Input data:
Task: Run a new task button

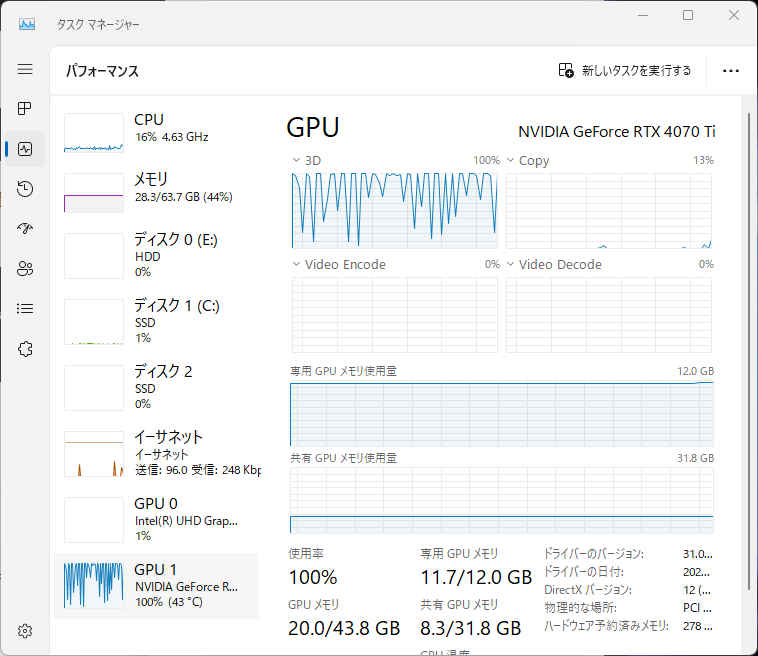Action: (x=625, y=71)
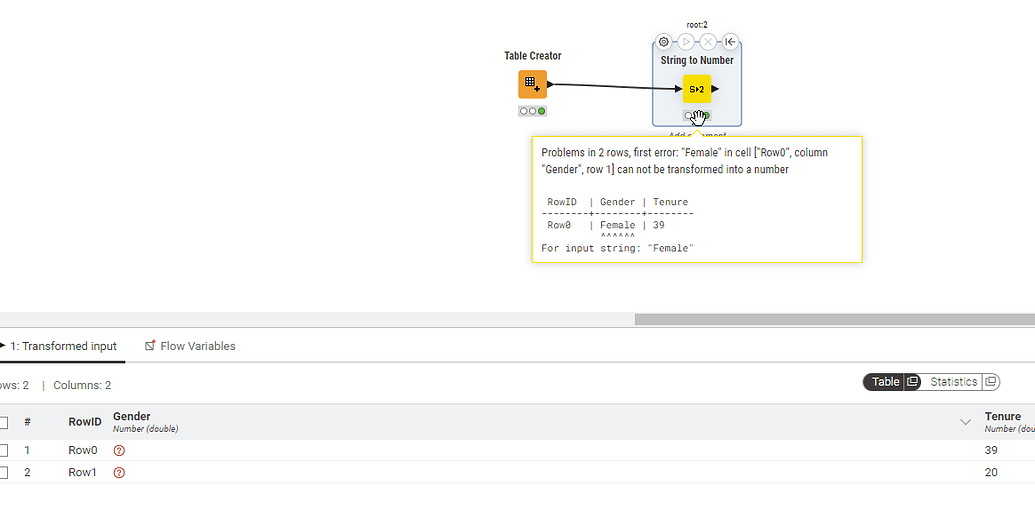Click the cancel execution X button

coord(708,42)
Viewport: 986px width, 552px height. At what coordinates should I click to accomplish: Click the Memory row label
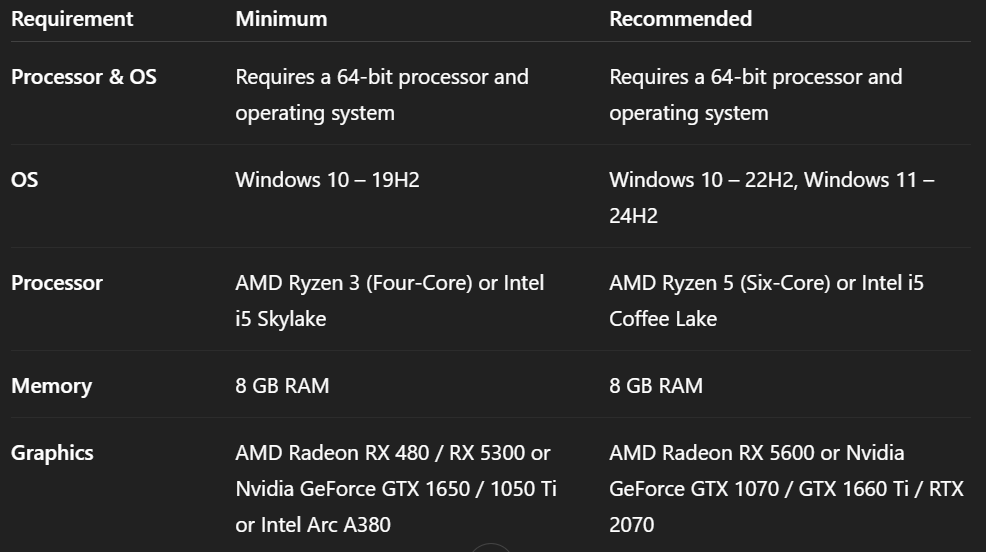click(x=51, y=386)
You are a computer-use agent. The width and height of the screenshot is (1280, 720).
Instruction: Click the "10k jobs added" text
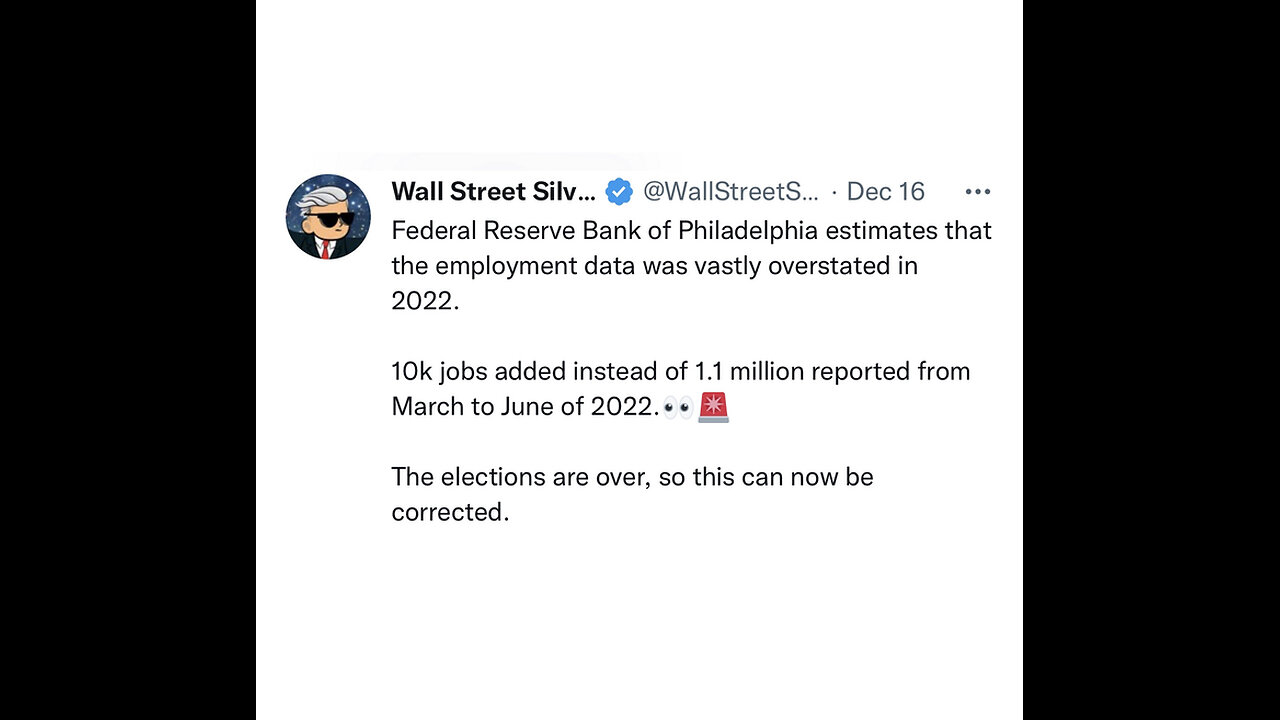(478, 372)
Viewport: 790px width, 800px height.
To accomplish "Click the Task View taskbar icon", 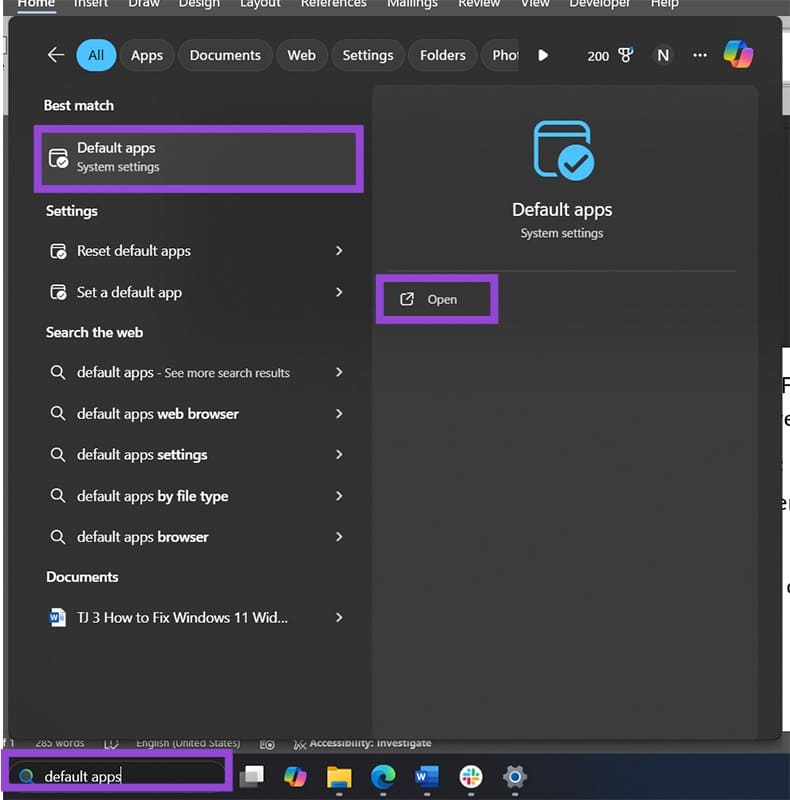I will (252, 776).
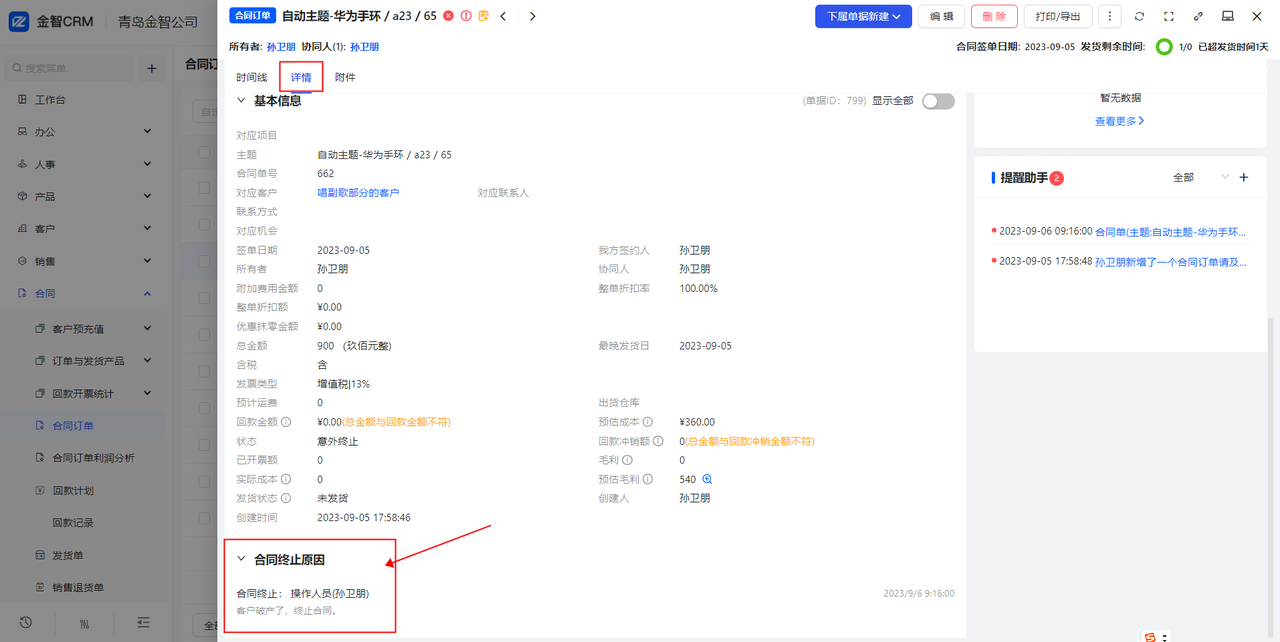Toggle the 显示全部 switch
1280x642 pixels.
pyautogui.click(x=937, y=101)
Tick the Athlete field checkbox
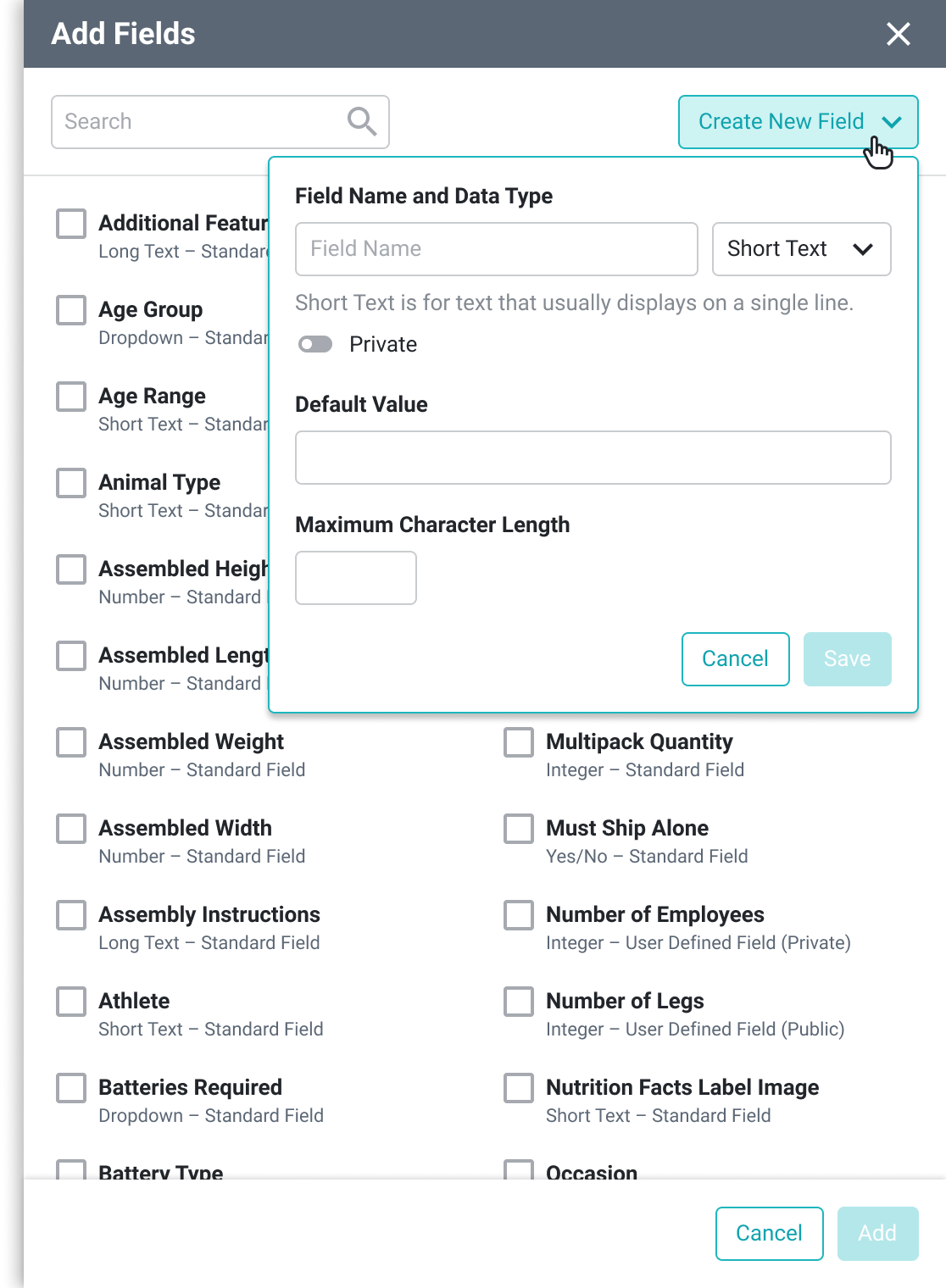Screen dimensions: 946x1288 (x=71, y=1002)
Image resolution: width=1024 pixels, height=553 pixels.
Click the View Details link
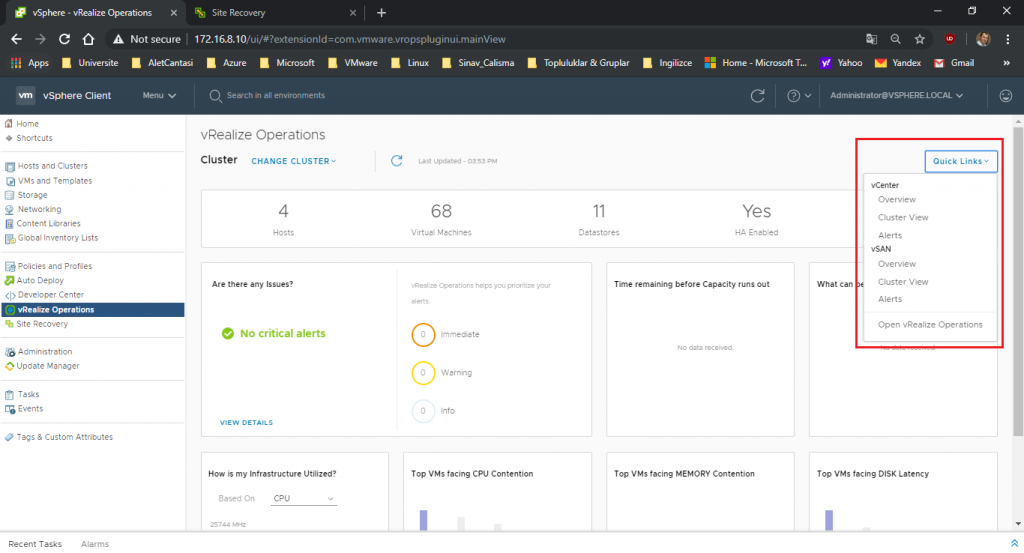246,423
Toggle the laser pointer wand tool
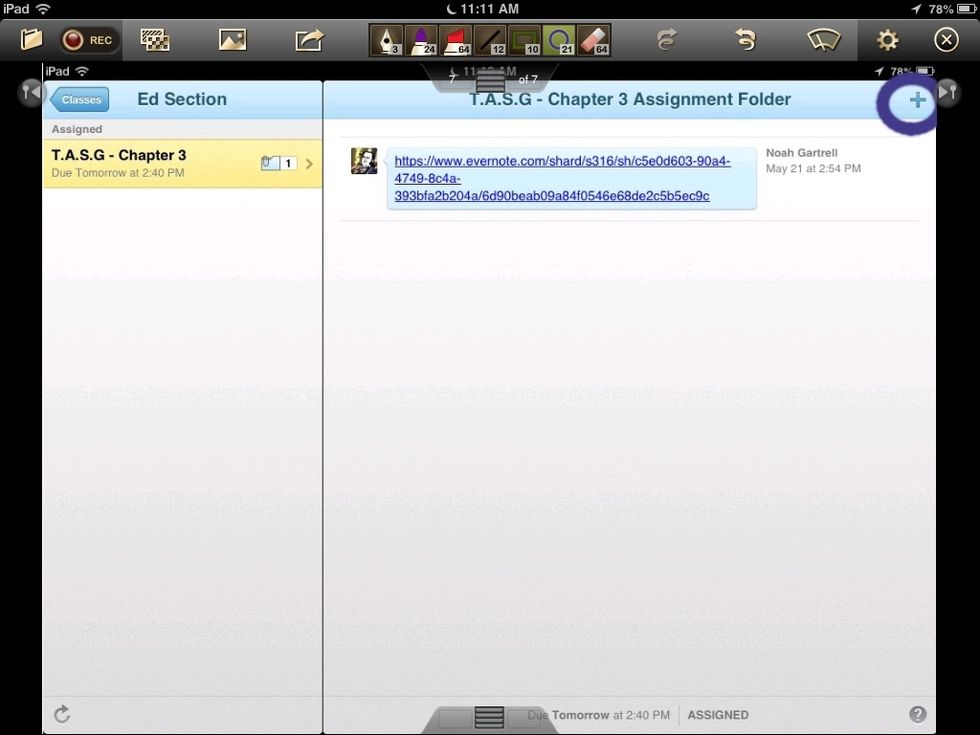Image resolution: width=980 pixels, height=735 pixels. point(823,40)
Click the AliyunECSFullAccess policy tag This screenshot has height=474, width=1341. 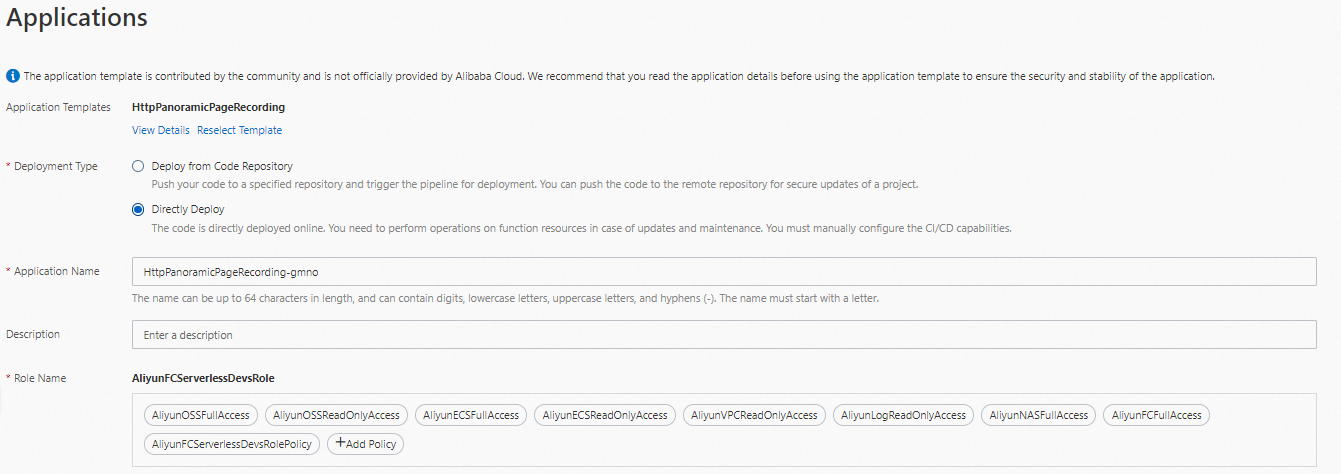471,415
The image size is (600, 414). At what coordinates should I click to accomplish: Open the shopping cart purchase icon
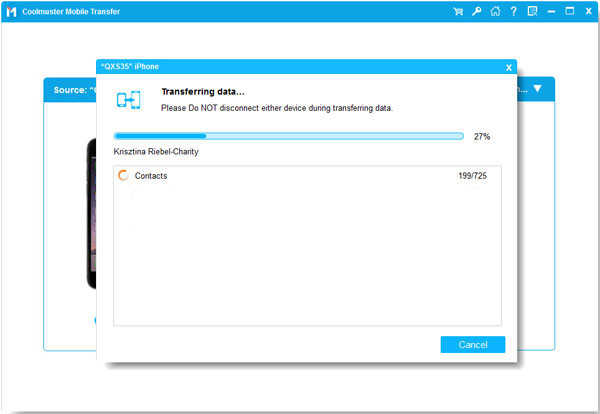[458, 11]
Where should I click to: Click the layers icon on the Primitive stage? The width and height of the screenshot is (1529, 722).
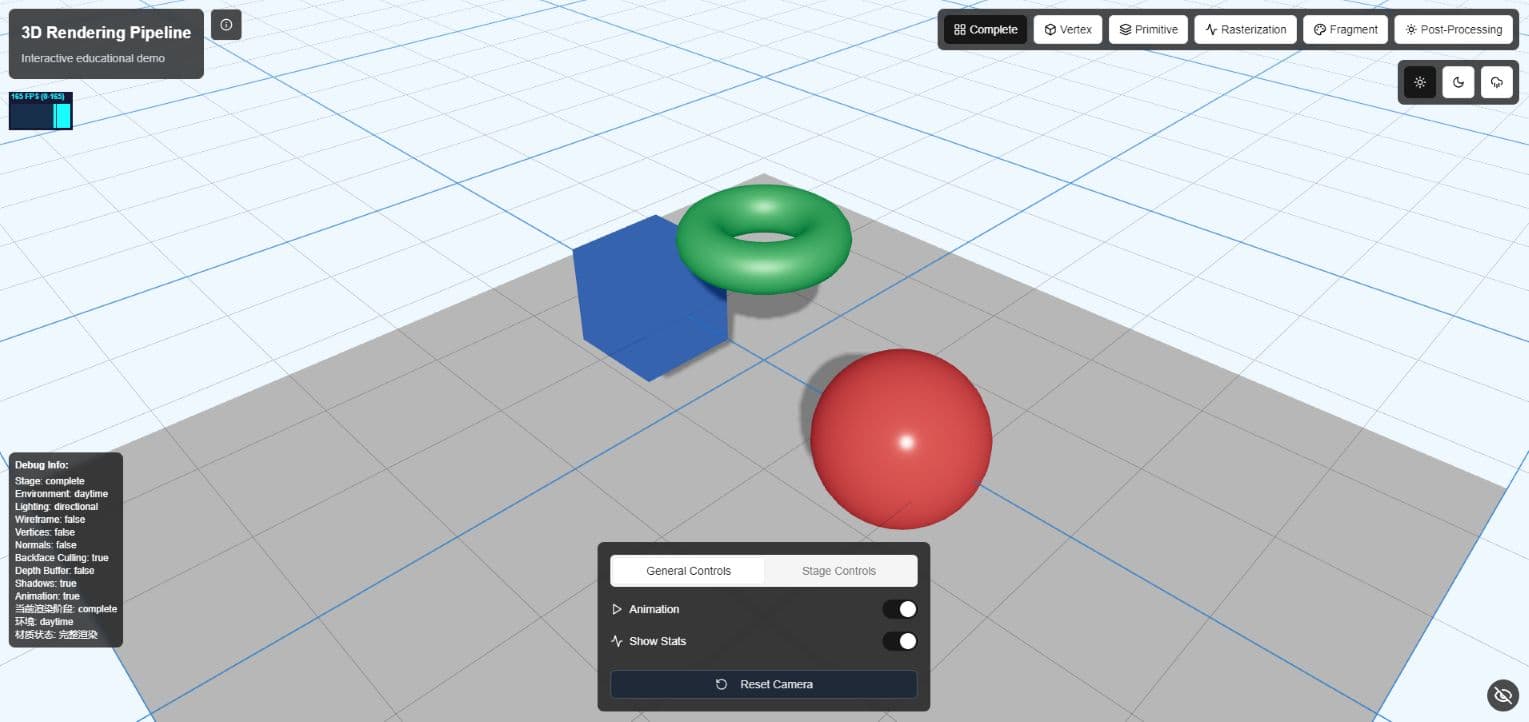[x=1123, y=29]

What to work on:
I need the lines from the line holding "The image size" through the end of the material, inclusive, restated word for word and without pictures.

Written solution:
The image size is (600, 414). At what coordinates should I click to accomplish: Open the shopping cart purchase icon
[458, 11]
Where should I click to: Click the layers icon on the Primitive stage? The width and height of the screenshot is (1529, 722).
[x=1123, y=29]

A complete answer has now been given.